View Postleviathon007, on 29 November 2013 - 08:29 PM, said:

Video

What do you guys think of this? I've been following this topic for a few years and there does seem to be a conensus emerging that there was a very significant impact around 12,000 years ago, which would have triggered massive floods and might be related to all of these deluge "myths" found universally throughout almost all cultures across the globe.

And after reading Graham Hancock's work it seems fairly likely that civilizations formed long before we previously thought possible. They talk about Gobekli Tepe and another site that are already re-writing the story.

In addition to these "fall of humanity myths" there is countless recollections of a time where things were much better (i.e. before the impact/floods). This would make sense, and would even be expected if this impact did indeed occur. Any halfway decent civilization or city that existed before then would have seemed incredible in comparison to the rough living that came after.

I think its interesting how the mainstream view is of linear and steady progress in one direction, when really it seems more likely that the human story has ups and downs, and ebbs and flows just like other processes in nature.

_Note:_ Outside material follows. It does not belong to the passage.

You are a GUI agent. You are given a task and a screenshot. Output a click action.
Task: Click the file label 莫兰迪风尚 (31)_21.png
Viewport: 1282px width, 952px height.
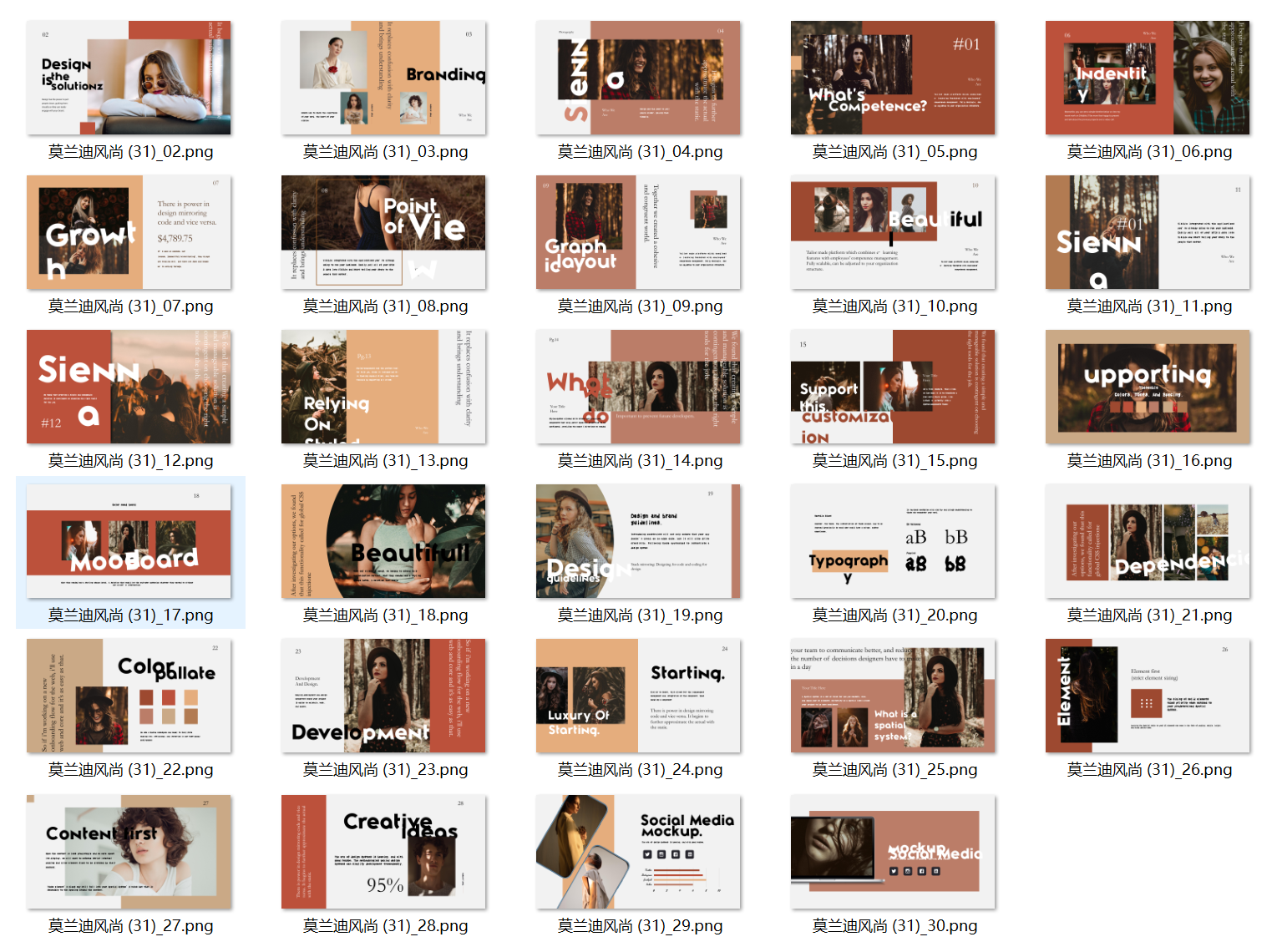[x=1149, y=615]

(p.s. not sure how to embed the vid?)

Except that the evidence suggests that the claimed "massive" floods didn't all happen at the same time. 12,000 BP is 10,000 BC. The collapse of Glacial Lake Agassiz-Ojibway didn't happen until c.6470 BC while the Noregga Slide that destroyed Doggerland and separated Great Britain from the European mainland happened a couple hundred years later, c.6200 BC. Even the Black Sea Flood post-dates the mentioned 10,000 BC date, having occurred c.7400 BC. And while these events were "massive" or "sudden" on a geological scale, the rise in sea level was neither of those in comparison to a human timeframe.

Structures such as those at Gobekli Tepe are, on their own, not evidence of a civilizaton. Criteria for which already exists and from what's been discovered at Gobekli Tepe those criteria have yet to be met.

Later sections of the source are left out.